If you use a method that requires it to be present, but you haven't defined it, an exception will be thrown.
This is a minumal stucture for a nested sets table:
CREATE TABLE `tree` (
`id` int(11) unsigned NOT NULL AUTO_INCREMENT,
`left_id` int(11) unsigned NOT NULL,
`right_id` int(11) unsigned NOT NULL,
`tree_id` int(11) unsigned NOT NULL,
`name` varchar(50),
PRIMARY KEY (`id`),
KEY `left_id` (`left_id`),
KEY `right_id` (`right_id`),
)
The Nestedset Model adds an additional property, $_tree, to the model, with which you can configure the model:
- left_field defines the name of the table column that is used to store the tree's left pointer. The column name defaults to "left_id".
- right_field defines the name of the table column that is used to store the tree's right pointer. The column name defaults to "right_id".
- tree_field defines the name of the table column that is used to store the tree's id, a value that uniquely identifies a tree in case you
want to store multiple trees in a single table. If you use a numeric value as tree-id, the model can automatically assign it when you
create new tree root nodes. If it is not numeric, you have to supply the value before you call save(). There is no default value.
- title_field defines the name of the table column that is used to store the tree node's title or name. It is optional, the
Model works well without it, but it is required for some of the models methods. Where applicable this is mentioned in the documentation
of the method. There is no default value.
The next section show you what a basic Nestedset model looks like, and how you configure it.
Using the nested sets model is as easy as extending \Orm\Model_Nestedset instead of \Orm\Model.
This marks your model as being a nested sets model, adds a lot of methods to manipulate trees and nodes, and changes
the default behaviour of the delete() and save() methods to make sure the tree stays consistent.
<?php
class Model_Tree extends \Orm\Model_Nestedset
{
protected static $_table_name = 'tree';
protected static $_properties = array(
'id',
'left_id',
'right_id',
'tree_id',
'name',
);
protected static $_tree = array(
'left_field' => 'left_id',
'right_field' => 'right_id',
'tree_field' => 'tree_id',
'title_field' => 'name',
);
}
?>
As you can see, a pretty standard ORM model configuration. The only additional class property is $_tree, which defines
the tree configuration. The model is then set up like a normal ORM model, including any relations
or other properties that you wish to use.

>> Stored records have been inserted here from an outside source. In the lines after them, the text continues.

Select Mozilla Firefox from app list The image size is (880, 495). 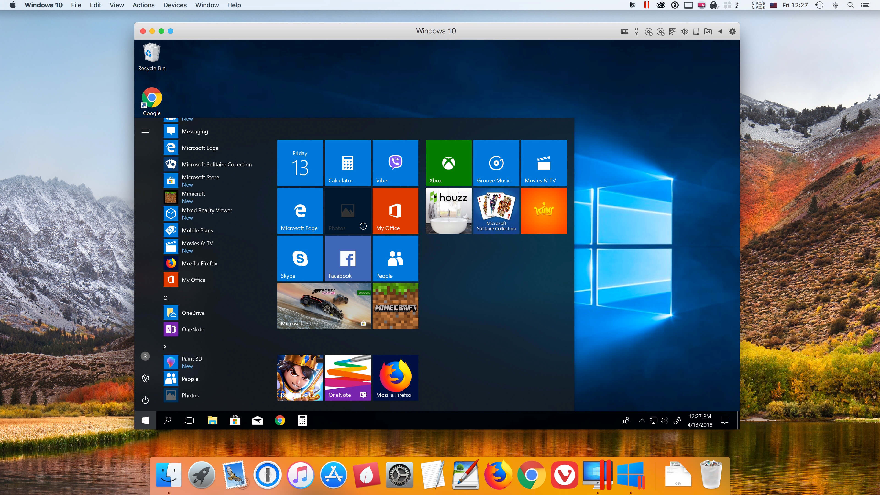click(x=199, y=263)
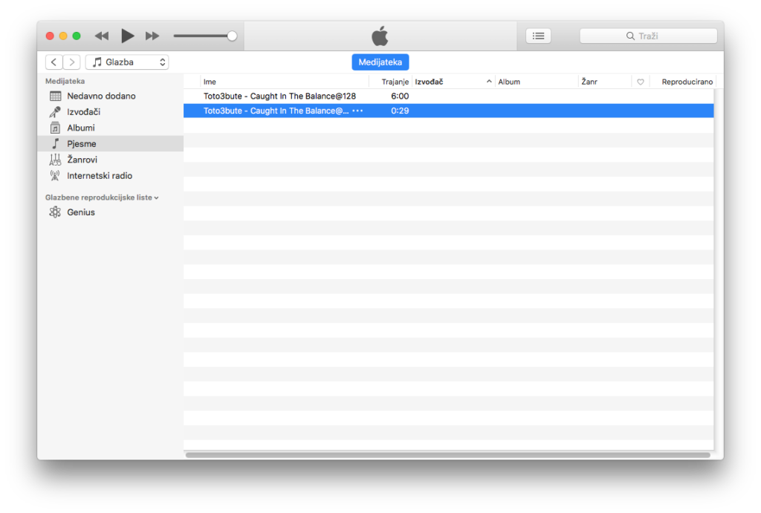761x513 pixels.
Task: Select Pjesme in the sidebar
Action: pyautogui.click(x=81, y=144)
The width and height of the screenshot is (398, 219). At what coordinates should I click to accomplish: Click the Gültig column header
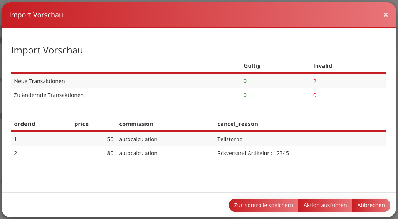[252, 66]
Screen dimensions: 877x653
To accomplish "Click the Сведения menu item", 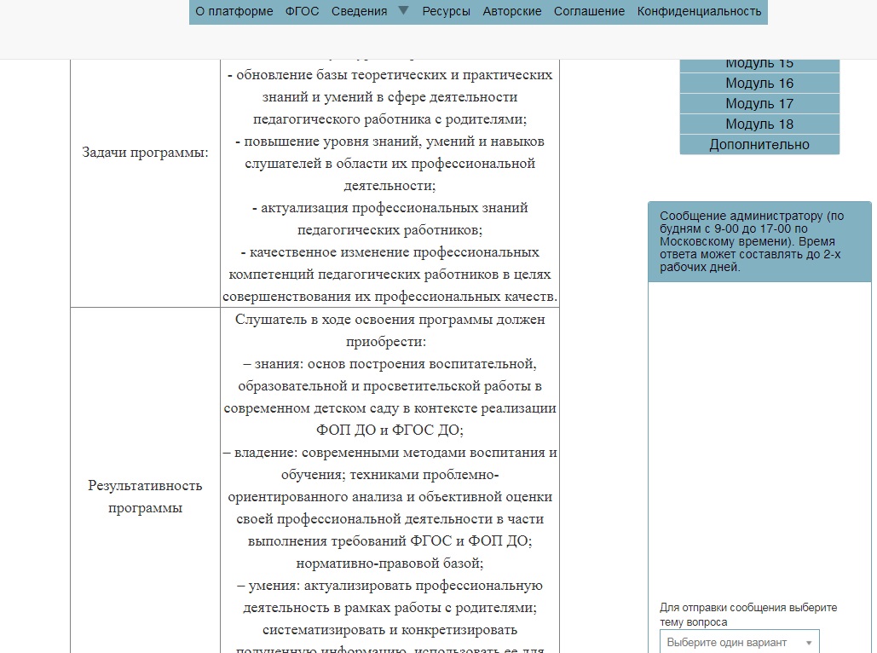I will (x=359, y=11).
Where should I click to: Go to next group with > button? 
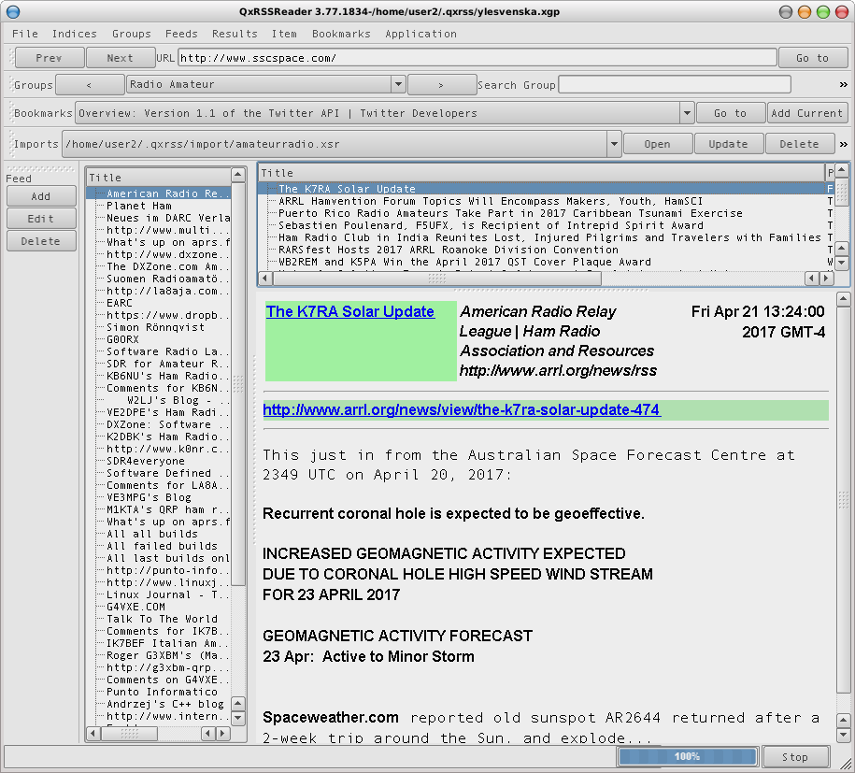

Based on the example in the introduction and the model defined above, let's start by creating this tree.
<?php
$bill = Model_Tree::forge(array('name' => 'Bill'));
$bill->save();
$angela = Model_Tree::forge(array('name' => 'Angela'));
$ben = Model_Tree::forge(array('name' => 'Ben'));
$angela->child($bill)->save();
$ben->child($bill)->save();
$henry = Model_Tree::forge(array('name' => 'Henry'));
$henry->child($angela)->save();
$nicola = Model_Tree::forge(array('name' => 'Nicola'));
$nicola->child($angela)->save();
$kerry = Model_Tree::forge(array('name' => 'Kerry'));
$kerry->child($ben)->save();
$james = Model_Tree::forge(array('name' => 'James'));
$james->sibling($kerry)->save();
$tim = Model_Tree::forge(array('name' => 'Tim'));
$tim->child($kerry)->save();
?>
As you can see, creating a tree and adding tree nodes is pretty straitforward. One of the main differences between the
Nestedset model and other ORM models, it that is has methods that operate on other model objects. You don't just query
the model, or save an object, you do it in relation to another object in the tree. That doesn't mean you can't use the
traditional methods, Model::find() and Model::query() still work like for any other ORM model.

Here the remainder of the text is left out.